Hear, Here: Griffintown echoes with past

jacob larsen


Communications MA student Lisa Gasior has been recording the history of Griffintown along with the sounds of the changing neighbourhood.

jacob larsen

If you didn't know what you were looking for, you might walk right through it without ever noticing.

The neighbourhood of Griffintown — sandwiched along the Lachine Canal between Little Burgundy and the Old Port — was once the focal point of industry lining the Canal and the home of Montreal's Irish-Catholic working class. Now, Griffintown lives on mostly in the memories of former residents.

A cultural revival of sorts is taking place in Griffintown, and two Concordia grad students are there to tell its story.

Using a creative blend of audio recordings and narrative, Lisa Gasior, an MA student in Media and Communication Studies, is articulating a new way of exploring our urban experience. With interviews from past and present residents, sounds from the neighbourhood and some of her own observations, Gasior is composing a soundscape of Griffintown.

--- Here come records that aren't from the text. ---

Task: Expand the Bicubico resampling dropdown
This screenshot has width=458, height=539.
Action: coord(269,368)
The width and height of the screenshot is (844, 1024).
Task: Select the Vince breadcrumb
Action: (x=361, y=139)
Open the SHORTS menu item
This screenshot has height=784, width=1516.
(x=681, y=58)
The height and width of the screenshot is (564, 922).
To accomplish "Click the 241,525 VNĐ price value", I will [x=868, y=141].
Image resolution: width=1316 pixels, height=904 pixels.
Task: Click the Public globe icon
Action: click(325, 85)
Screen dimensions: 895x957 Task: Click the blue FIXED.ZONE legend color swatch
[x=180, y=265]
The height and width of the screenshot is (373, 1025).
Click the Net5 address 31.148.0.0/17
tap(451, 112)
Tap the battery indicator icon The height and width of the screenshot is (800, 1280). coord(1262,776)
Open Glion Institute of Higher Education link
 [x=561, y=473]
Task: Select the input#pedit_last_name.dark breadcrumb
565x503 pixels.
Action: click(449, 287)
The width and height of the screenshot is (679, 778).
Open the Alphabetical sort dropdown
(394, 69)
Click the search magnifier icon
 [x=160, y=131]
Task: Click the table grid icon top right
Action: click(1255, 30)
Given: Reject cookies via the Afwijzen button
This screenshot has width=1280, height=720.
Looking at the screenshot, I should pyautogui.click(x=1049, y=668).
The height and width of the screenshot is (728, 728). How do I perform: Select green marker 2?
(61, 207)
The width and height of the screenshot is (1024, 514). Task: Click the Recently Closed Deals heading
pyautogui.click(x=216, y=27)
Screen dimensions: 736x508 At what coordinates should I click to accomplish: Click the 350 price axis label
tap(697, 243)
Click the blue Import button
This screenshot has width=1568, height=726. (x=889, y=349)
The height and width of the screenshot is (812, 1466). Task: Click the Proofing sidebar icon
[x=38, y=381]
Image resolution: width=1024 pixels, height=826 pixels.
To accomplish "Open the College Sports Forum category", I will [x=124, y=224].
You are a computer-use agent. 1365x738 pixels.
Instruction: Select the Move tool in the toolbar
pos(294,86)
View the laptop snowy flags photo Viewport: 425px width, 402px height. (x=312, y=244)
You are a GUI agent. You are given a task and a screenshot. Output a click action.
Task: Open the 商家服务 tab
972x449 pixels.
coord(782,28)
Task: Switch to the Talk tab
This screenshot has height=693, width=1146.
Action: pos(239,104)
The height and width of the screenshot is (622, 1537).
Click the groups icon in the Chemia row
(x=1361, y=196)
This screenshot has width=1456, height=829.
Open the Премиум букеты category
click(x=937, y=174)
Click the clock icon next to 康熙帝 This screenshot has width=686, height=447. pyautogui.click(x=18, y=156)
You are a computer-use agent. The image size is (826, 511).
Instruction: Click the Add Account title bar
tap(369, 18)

As she explains, soundscapes were developed in the 1970s by scholars who used sound recording as a way to critique urban noise pollution. But in her work with soundscapes, she is trying to change that.

“There’s noise in [urban] soundscapes, but there’s beauty in it, too.”

Griffintown is in many ways the perfect setting for exploring the urban soundscape. The clip-clop of horses that pull tourists around the Old Port intermingle with the rumblings of light industry and the cacophony of condo construction. Here, the past and present merge seamlessly, and the future bangs impatiently to be let in.

Matthew Barlow is also interested in the role of memory in understanding Griffintown’s stages of metamorphosis. Describing his work in an email interview, he wrote: “The dissertation is an examination of place and identity, Griffintown and Irishness from about 1870 to about 10 minutes ago. I trace the arc of Irish-Catholic identity amongst the residents of this working class neighbourhood over this long durée.”

Unlike Gasior, however, Barlow has chosen not to conduct his research using interviews with the aging Griffintowners. As he explains, his decision not to engage this potentially rich vein of historical memory was an ethical one.

“If you think about the dynamics of doing oral history, you are asking people for their stories, and they are entrusting you with these stories, and this is a pretty heavy thing.”

However, by examining the process of commemoration underway in the community, Barlow found that Griffintown was a site of symbolic memory for aspects of Montreal's Irish community. Through his research, Barlow has found that “the symbolic idea of the neighbourhood, of the landscape, becomes a repository of their memories.”

Barlow’s own family traces its history through Griffintown, but this is only part of his interest in studying the community.

“I feel the need to document the history of this neighbourhood before we're left with something else entirely in the form of redevelopment,” he explains.

That interest definitely shared by past residents currently resurrecting the memories of their old neighbourhood.

“They're reaching their sixties and seventies, and they have been presented with a prime opportunity to recall their lives and histories there, and I think that's pretty important.”